**Estratto del documento:**
##############################

Stiamo rischiando di uscire dalla pandemia con meno diritti civili?
“La protesta di piazza è il motore della giustizia”, afferma l’attivista femminista e scrittrice ugandese Jessica Horn. “Tutti i diritti di cui godiamo, dai weekend liberi
Il 13 marzo 2021, un gruppo di donne, tutte rigorosamente con mascherina, si sono riunite per una veglia nel parco di Clapham Common, a Londra, formando una marea di torce illuminate. Le donne si sono riunite per ricordare insieme l’uccisione di Sarah Everard, una direttrice marketing di 33 anni il cui corpo era stato ritrovato nei boschi di Ashford, nel Kent, pochi giorni prima. Le donne, appartenenti al collettivo Reclaim These Streets, volevano sensibilizzare le persone sulla mancanza di sicurezza per le strade delle donne britanniche.
Sebbene la veglia sia stata prevalentemente pacifica, la polizia ha fatto irruzione all’evento e i poliziotti hanno bloccato a terra alcune manifestanti, fra cui la studentessa Patsy Stevenson. Le foto della ragazza, faccia a terra e ammanettata dietro la schiena, hanno fatto il giro del mondo. “Dobbiamo ricordare che la gente non va a protestare perché vuole provocare disordini”, avverte Horn. “La gente va a protestare perché ha profondamente a cuore quello che succede nella società e vuole che chi detiene il potere li ascolti, e faccia qualcosa”.

##############################

**Voci salvate:**

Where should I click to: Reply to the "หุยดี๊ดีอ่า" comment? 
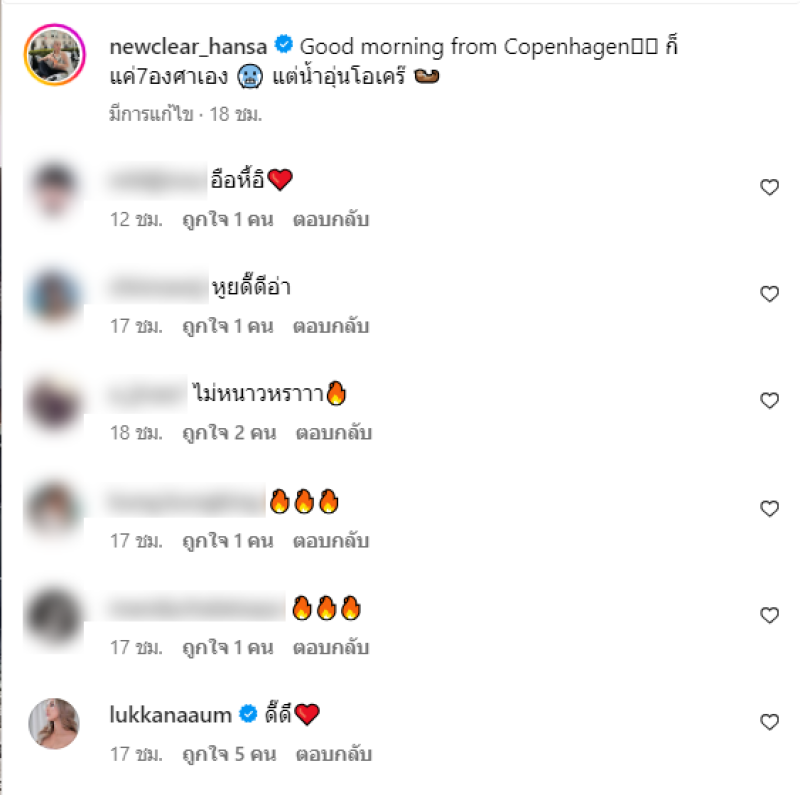tap(331, 326)
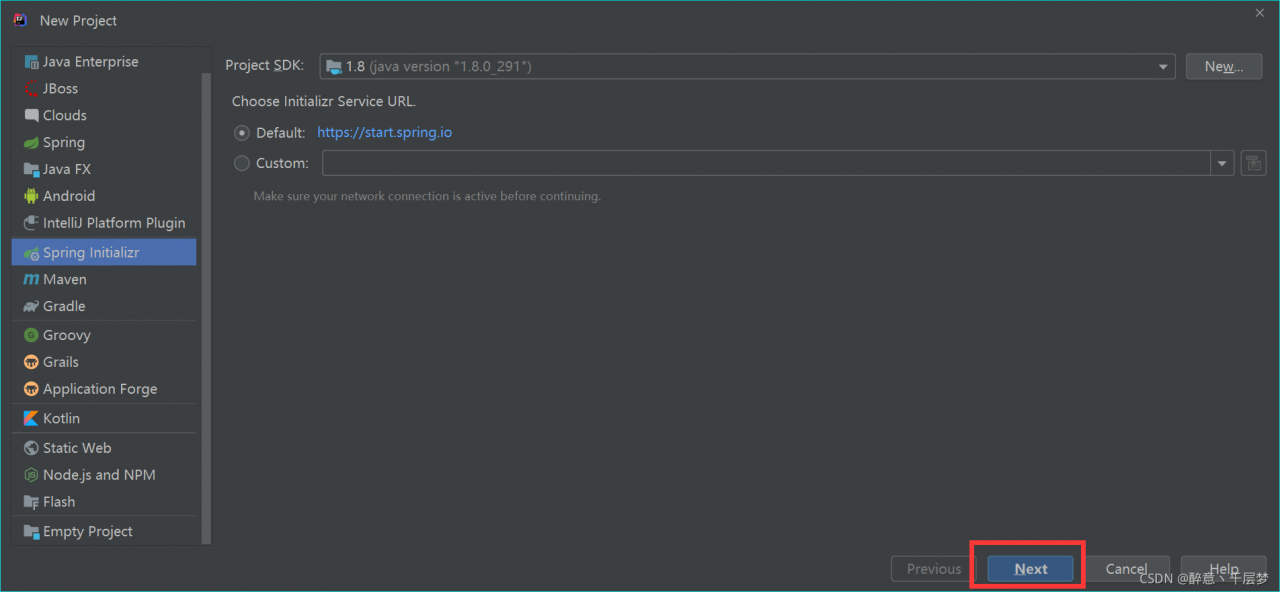Click the JBoss project type icon
This screenshot has width=1280, height=592.
[x=31, y=89]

##############################

**Esercizi:**
- a) Nel testo sui diritti civili e la pandemia, per quale motivo la gente va a protestare secondo Jessica Horn? Spiegalo in una-tre frasi.
- b) Traduci in inglese questa frase del testo sui diritti civili e la pandemia: "Le foto della ragazza, faccia a terra e ammanettata dietro la schiena, hanno fatto il giro del mondo."
- c) Prosegui il testo sui diritti civili e la pandemia a partire dall'ultima frase riportata.

**Risposte:**
- a) Secondo Horn, la gente non va a protestare perché vuole provocare disordini. Ci va perché ha profondamente a cuore quello che succede nella società e vuole che chi detiene il potere la ascolti e faccia qualcosa.

- b) The photos of the young woman, face down on the ground and handcuffed behind her back, went around the world.

- c)
Patsy Stevenson arrestata a una veglia in memoria di Sarah Everard.
© James Veysey/Shutterstock
Che succede se il nostro diritto a protestare ci viene negato?
Pochi giorni prima, il 9 marzo, il Ministro dell’Interno Priti Patel aveva introdotto la proposta di legge Police, Crime, Sentencing and Courts (PCSC), che, se approvata, darà ancora più potere alla polizia per impedire le proteste pacifiche. La proposta di legge vuole anche innalzare la pena massima per chi vandalizza i monumenti da tre mesi a 10 anni, oltre a imporre limiti sui livelli di rumorosità delle manifestazioni. Gli attivisti temono che se la proposta diventerà legge i diritti dei cittadini britannici e la loro libertà di protestare verranno fortemente limitati.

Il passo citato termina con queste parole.